This article was originally published by Radio Free Europe/Radio Liberty and is reprinted with permission.
President Hassan Rohani has announced that Iran will this week begin developing centrifuges to speed up uranium enrichment, as the country’s “third step” to scale back its commitments under the 2015 nuclear deal.
“From Friday, we will witness research and development on different kinds of centrifuges and new centrifuges and also whatever is needed for enriching uranium in an accelerated way,” Rohani said on September 4.
“All limitations on our research and development will be lifted on Friday [September 6],” he added.
U.S. President Donald Trump last year abandoned the nuclear deal between Tehran and world powers that gave Iran access to world trade, including the sale of oil, in exchange for curbs on its nuclear program.
Washington has since reimposed crippling sanctions on Iran’s economy, while Tehran began exceeding some of the limits placed as part of the accord on nuclear material and also threatened to further breach them on September 5 if the Western European signatories of the deal — France, Germany, and Britain — do not offer economic relief.
Speaking in a televised speech, Rohani said that Iran will give Europe two more months to fully implement the terms of the pact.
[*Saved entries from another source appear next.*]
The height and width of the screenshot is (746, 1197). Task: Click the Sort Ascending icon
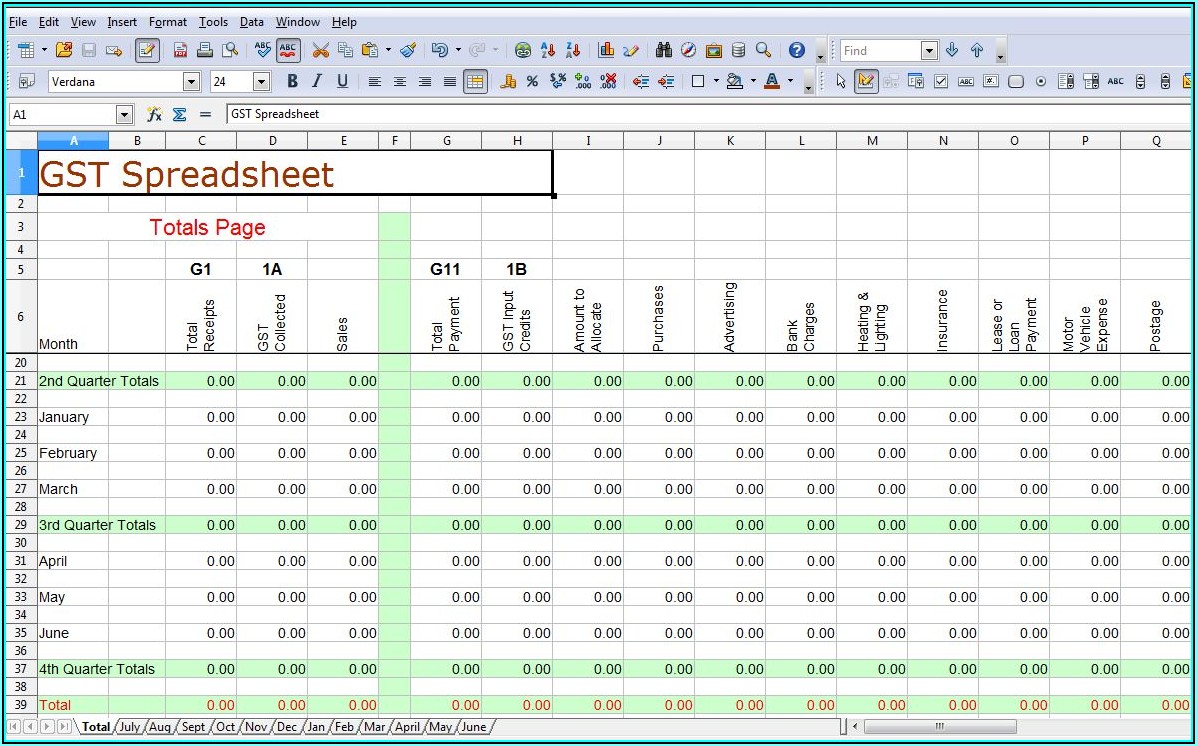pyautogui.click(x=548, y=50)
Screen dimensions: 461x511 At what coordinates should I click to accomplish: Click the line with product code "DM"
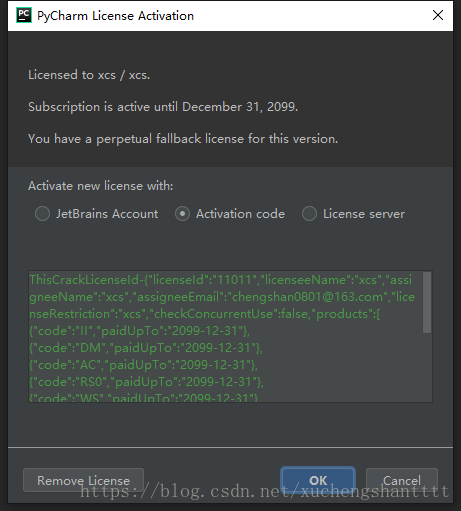coord(146,348)
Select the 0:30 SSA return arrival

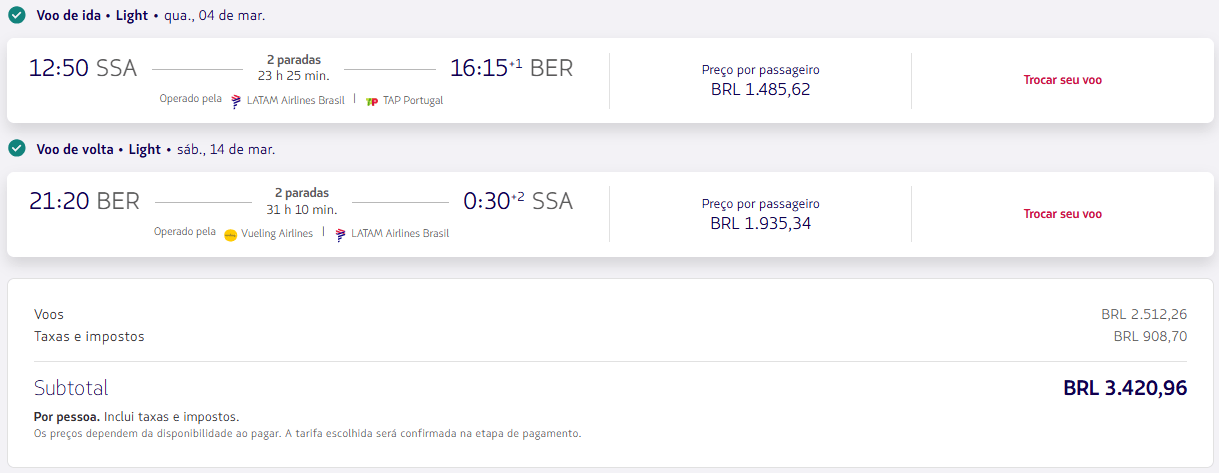point(518,201)
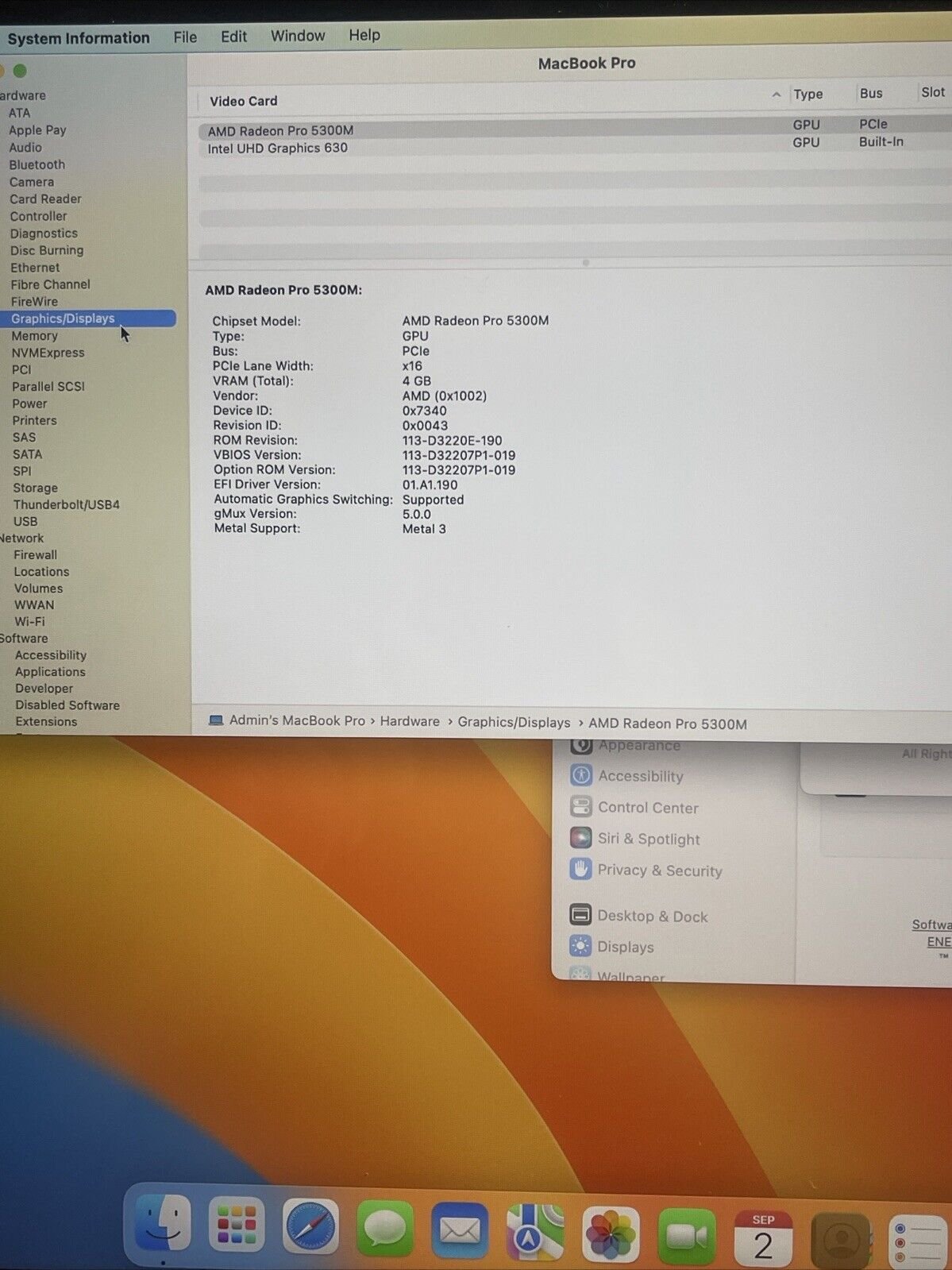Select Thunderbolt/USB4 in the sidebar
The height and width of the screenshot is (1270, 952).
(66, 504)
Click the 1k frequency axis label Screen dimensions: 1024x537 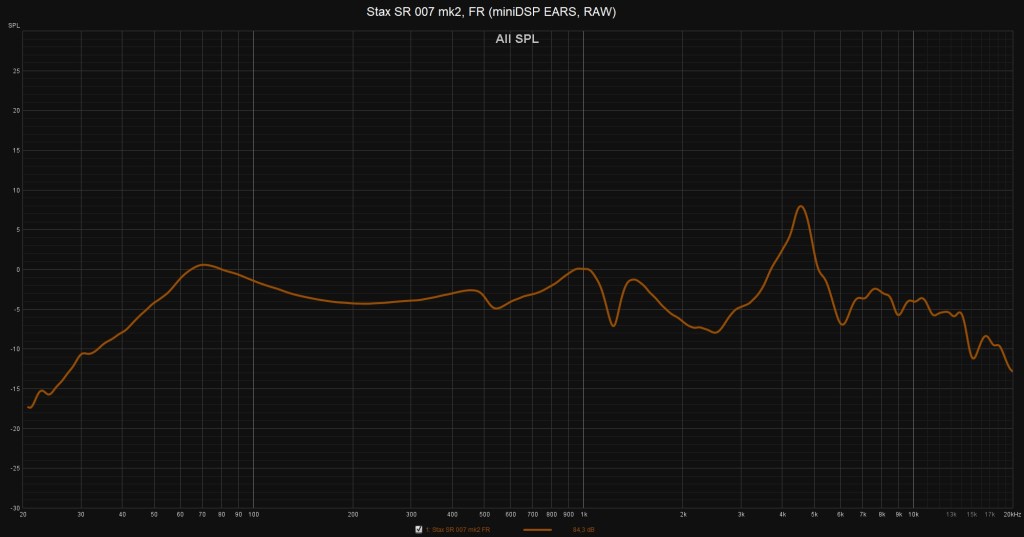click(x=583, y=514)
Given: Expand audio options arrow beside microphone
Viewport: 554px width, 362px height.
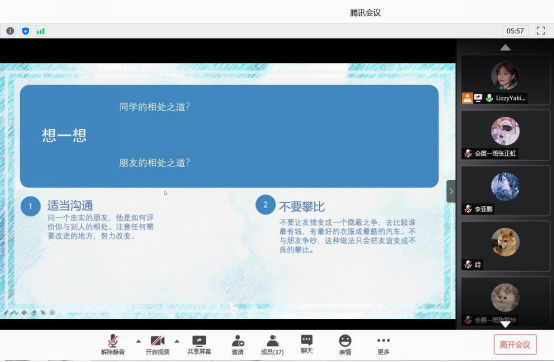Looking at the screenshot, I should point(138,341).
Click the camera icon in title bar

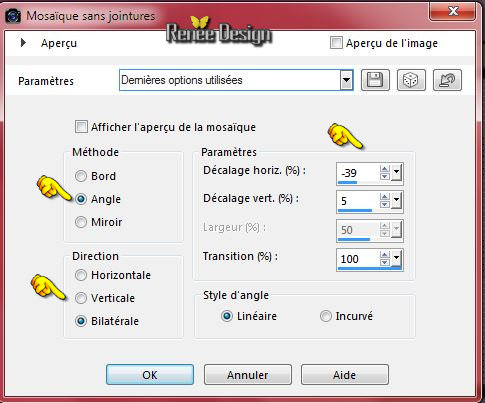coord(13,16)
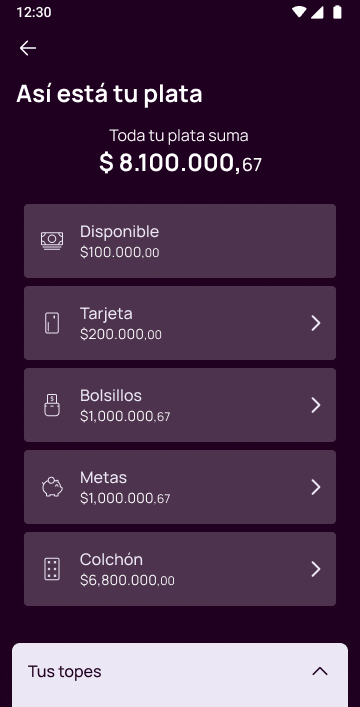Image resolution: width=360 pixels, height=707 pixels.
Task: Tap the Tus topes header text
Action: tap(65, 672)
If that happens, Tehran will also reverse course and return to implementing the accord, he said.
Earlier in the day, the Iranian president warned that Iran’s next step to reduce its commitments would be “the most important one” and “will have extraordinary effects.”
His announcement comes amid a flurry of recent talks among Iran, France, and Russia to preserve the so-called Joint Comprehensive Plan of Action (JCPOA) agreement signed in 2015.
Reports suggest that France is prepared to offer Iran $15 billion in credit lines until the end of the year — guaranteed by oil — in return for Tehran adhering again to the JCPOA’s terms.
But Brian Hook, the State Department coordinator on Iran, on September 4 ruled out providing any sanctions waivers to accommodate the French proposal.
Under its nuclear agreement with world powers, Iran is allowed to operate restricted quantities of first-generation centrifuges at its Fordow and Natanz nuclear plants.
More advanced centrifuges could enable Iran to produce material for a potential nuclear bomb faster.
Tehran says it is only enriching uranium to fuel nuclear power plants.